§ **To do**
Retype, without pictures, the line holding "You are a computer-use" and each line below it through the final line.

BEGIN Exercise materials

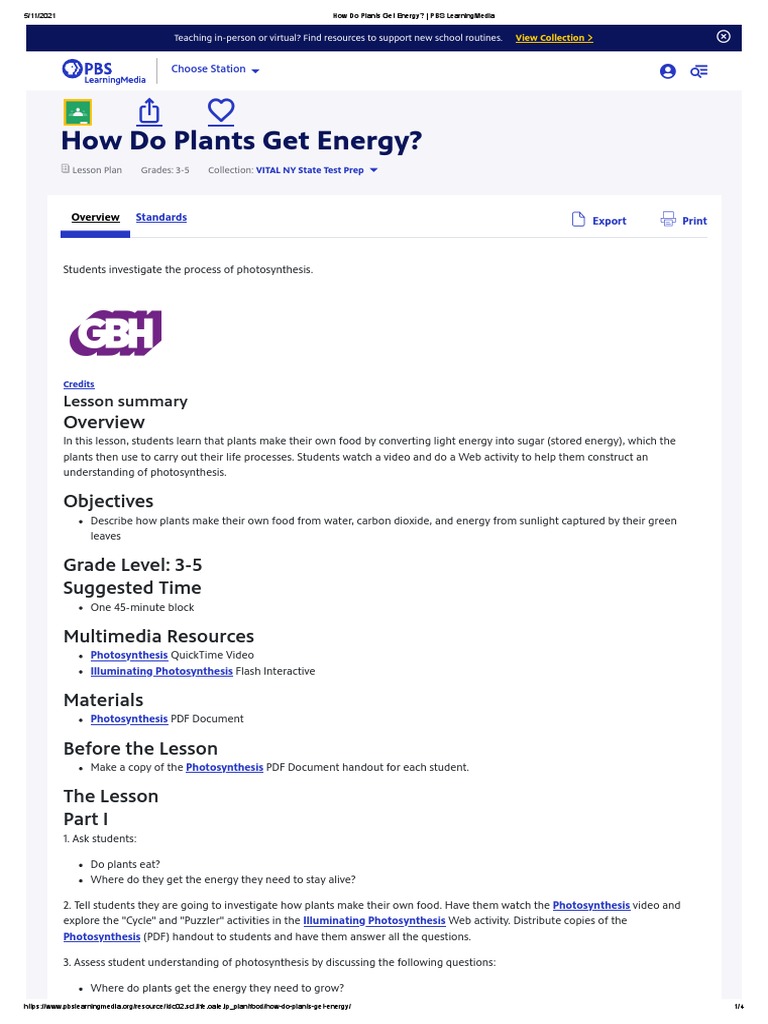
Task: Open the Photosynthesis QuickTime Video link
Action: [129, 656]

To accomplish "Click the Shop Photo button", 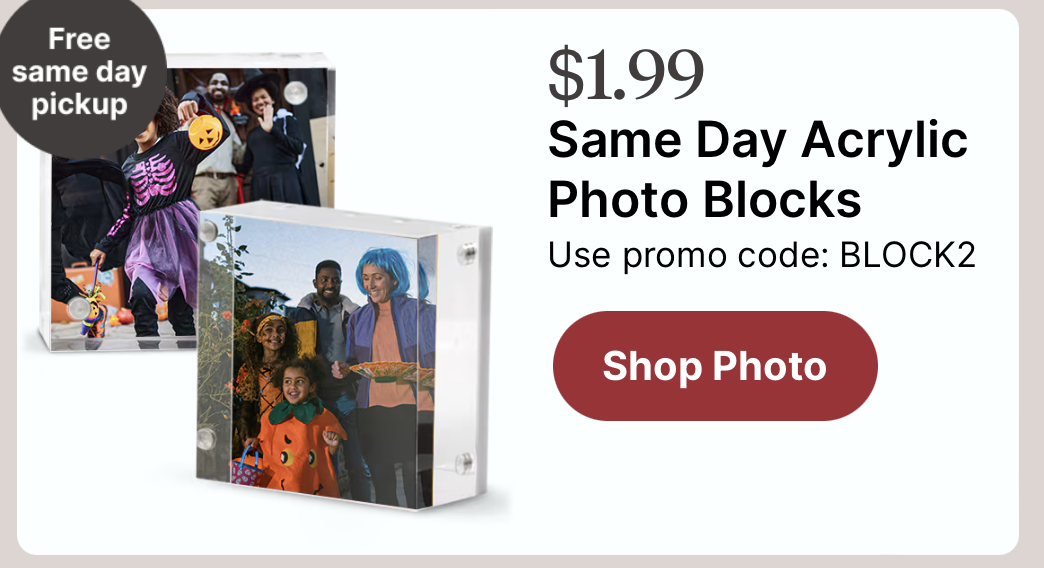I will [x=715, y=366].
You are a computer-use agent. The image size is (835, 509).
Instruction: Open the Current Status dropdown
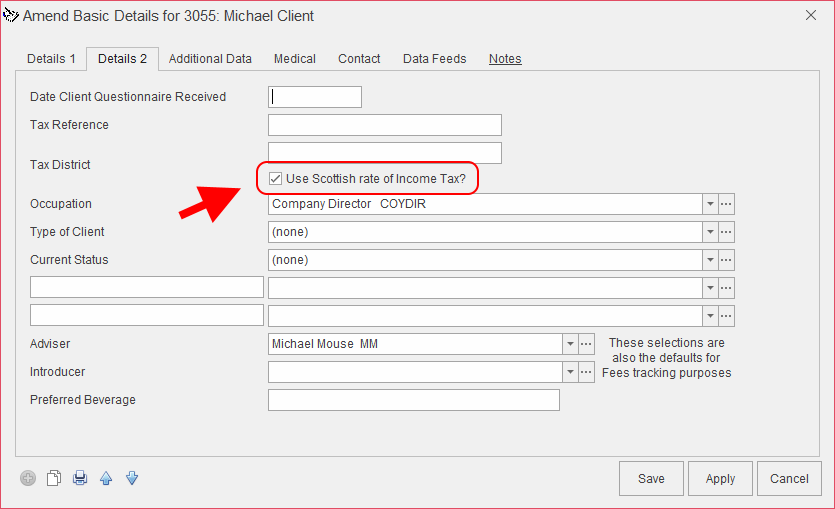tap(710, 260)
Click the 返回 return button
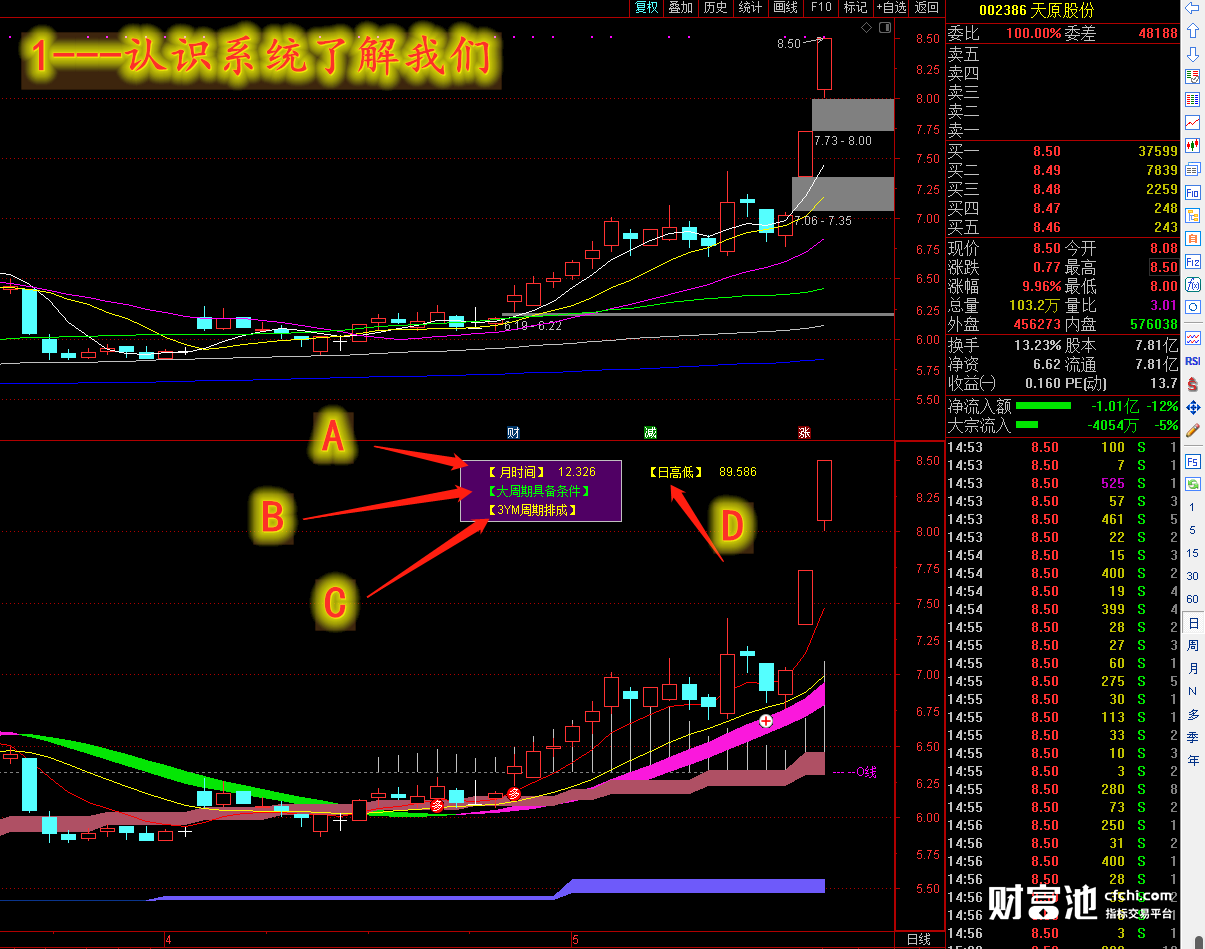Image resolution: width=1205 pixels, height=949 pixels. [x=927, y=7]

END Exercise materials

§ **Task response**
You are a computer-use agent. The image size is (835, 509).
Instruction: Open the Current Status dropdown
tap(710, 260)
Click the 返回 return button
Image resolution: width=1205 pixels, height=949 pixels. [x=927, y=7]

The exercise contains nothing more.